## PAGE EXCERPT
Watson Institute for International and Public Affairs
Center for Contemporary South Asia

Sienna Craig — The Ends of Kinship: Connecting Himalayan Lives between Nepal and New York

Friday, October 1, 2021

1:00pm - 3:00pm EST

Joukowsky Forum, 111 Thayer St

Sienna Craig, a Brown University Alumn, is a professor of Anthropology at Dartmouth College. Her work is inspired by the worlds of healing across culture, the meanings people ascribe to illness, and the social lives of medicines. Her work is also attuned to how people navigate processes of migration and social change. Craig is engaged in work on women's and children's health and global health. Her research takes her to the Nepal Himalaya and Tibetan regions of China, as well as to diasporic communities from these regions now living in the United States.  

About the Book:
For centuries, people from Mustang, Nepal, have relied on agriculture, pastoralism, and trade as a way of life. Seasonal migrations to South Asian cities for trade as well as temporary wage labor abroad have shaped their experiences for decades. Yet, more recently, permanent migrations to New York City, where many have settled, are reshaping lives and social worlds. Mustang has experienced one of the highest rates of depopulation in contemporary Nepal―a profoundly visible depopulation that contrasts with the relative invisibility of Himalayan migrants in New York.

## PROMPT
From the event page on Sienna Craig's talk, extract the passage starting at "1:00pm - 3:00pm" and ending at "the United States.".

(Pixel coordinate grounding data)
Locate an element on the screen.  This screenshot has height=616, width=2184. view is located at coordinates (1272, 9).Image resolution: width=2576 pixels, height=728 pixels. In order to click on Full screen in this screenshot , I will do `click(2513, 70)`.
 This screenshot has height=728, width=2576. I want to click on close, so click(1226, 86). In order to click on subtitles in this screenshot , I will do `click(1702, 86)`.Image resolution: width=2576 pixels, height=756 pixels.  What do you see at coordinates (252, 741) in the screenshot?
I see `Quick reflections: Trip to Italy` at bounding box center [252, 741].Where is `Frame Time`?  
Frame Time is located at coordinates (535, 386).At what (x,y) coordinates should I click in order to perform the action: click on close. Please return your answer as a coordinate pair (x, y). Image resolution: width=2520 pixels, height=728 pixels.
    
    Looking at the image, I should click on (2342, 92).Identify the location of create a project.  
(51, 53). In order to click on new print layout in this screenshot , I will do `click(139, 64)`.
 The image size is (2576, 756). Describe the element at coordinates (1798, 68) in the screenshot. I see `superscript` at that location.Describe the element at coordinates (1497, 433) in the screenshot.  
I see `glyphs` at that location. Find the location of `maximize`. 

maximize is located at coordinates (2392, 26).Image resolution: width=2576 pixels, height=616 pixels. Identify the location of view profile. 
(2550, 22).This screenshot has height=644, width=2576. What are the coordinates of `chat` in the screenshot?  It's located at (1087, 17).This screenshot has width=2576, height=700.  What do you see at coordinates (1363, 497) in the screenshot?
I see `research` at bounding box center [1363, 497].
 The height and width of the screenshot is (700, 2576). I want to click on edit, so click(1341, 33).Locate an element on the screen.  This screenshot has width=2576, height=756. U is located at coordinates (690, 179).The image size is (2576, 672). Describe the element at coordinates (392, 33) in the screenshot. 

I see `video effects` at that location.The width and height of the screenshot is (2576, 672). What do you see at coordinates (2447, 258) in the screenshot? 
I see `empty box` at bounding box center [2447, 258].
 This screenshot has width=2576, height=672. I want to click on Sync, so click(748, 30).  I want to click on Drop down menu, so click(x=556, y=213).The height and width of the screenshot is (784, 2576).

## RESPONSE TO THE EXERCISE
1:00pm - 3:00pm EST

Joukowsky Forum, 111 Thayer St

Sienna Craig, a Brown University Alumn, is a professor of Anthropology at Dartmouth College. Her work is inspired by the worlds of healing across culture, the meanings people ascribe to illness, and the social lives of medicines. Her work is also attuned to how people navigate processes of migration and social change. Craig is engaged in work on women's and children's health and global health. Her research takes her to the Nepal Himalaya and Tibetan regions of China, as well as to diasporic communities from these regions now living in the United States.